JACKSONVILLE, Fla. – During a speech at a private conservative college last week, Florida Education Commissioner Richard Corcoran referenced Amy Donofrio, a Jacksonville teacher who generated controversy after she was removed from her classroom in March.
Addressing the crowd at Hillsdale College in Michigan, Corcoran said that not only was Donofrio removed from her classroom but she was also fired.
But the Duval County School District said Donofrio was not fired. Donofrio, who co-founded the nationally recognized EVAC Movement in 2016, was reassigned to paid, non-teaching duties while the district investigates what it described as “several matters” related to allegations of misconduct. Donofrio claims she was taken out of her classroom to stop her from helping her students achieve and for hanging a Black Lives Matter flag over the door of her classroom to signal to students it was a safe space for Black students.
Donofrio is still a paid employee but she has not been able to return to the classroom.
A YouTube video of Corcoran’s speech sparked questions about a Jacksonville teacher’s job with the Duval County School District. During a question-and-answer session about what students are taught in the classroom, Corcoran recalled a teacher that was in a legal battle over a Black Lives Matters flag. The same scenario as teacher Amy Donofrio and Duval schools.
“I have censured or fired numerous teachers for doing that. I’m getting sued right now in Duval County, which is Jacksonville because it was an entire classroom memorialized to Black Lives Matter. We made sure she was being terminated and now we are being sued by every one of the liberal left groups for freedom of speech issues,” Corcoran said.
Donofrio and her attorney told News4Jax they were stunned to hear the commissioner said she was fired.
“Devastated, just devastated. Not just for what it means to me but I think about all of the educators watching, watching all over the state that stand with their students,” Donofrio said.
Donofrio’s lawyer said there is a letter saying that DCPS has not terminated Donofrio.
“They did not comment any further as to the commissioner’s comments so we are left in a little bit of a state of confusion,” said attorney Cathleen Scott.

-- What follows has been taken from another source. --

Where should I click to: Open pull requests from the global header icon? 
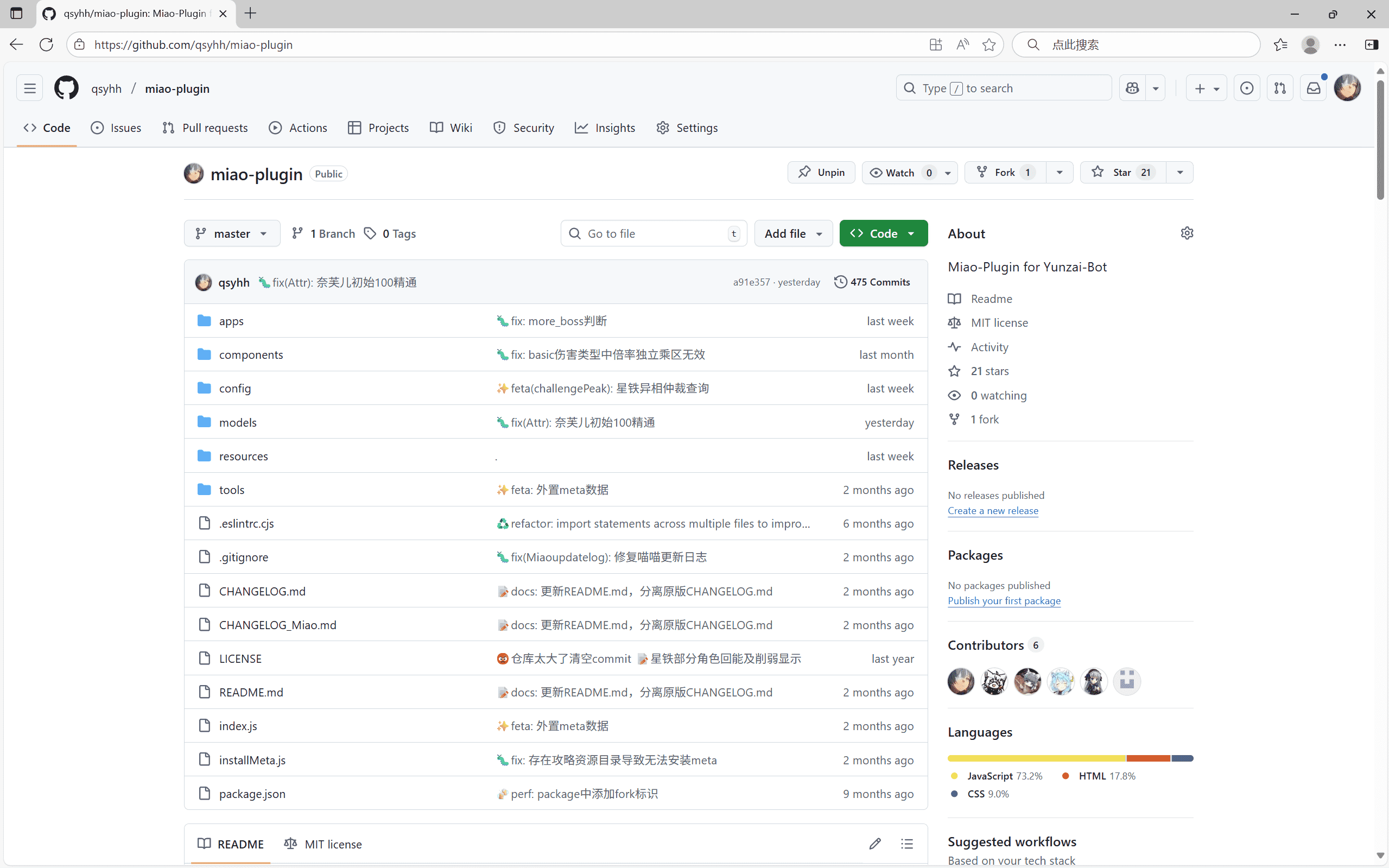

Scott said they are now asking Duval schools to give Donofrio her job back.
Donofrio’s attorneys filed a civil case against DCPS, claiming the district retaliated against Donofrio and violated her right to free speech.
Donofrio hopes children are not discouraged by the commissioner’s comment.
“Teachers should be empowered to stand with their kids and for what’s right. In fact, I thought that was our responsibility to do,” Donofrio said.
Until then, Donofrio continues to wait on answers about her future as a teacher. Meanwhile, Scott will add violations of due process to Donofrio’s complaint.
News4Jax also emailed Corcoran’s office about his comments.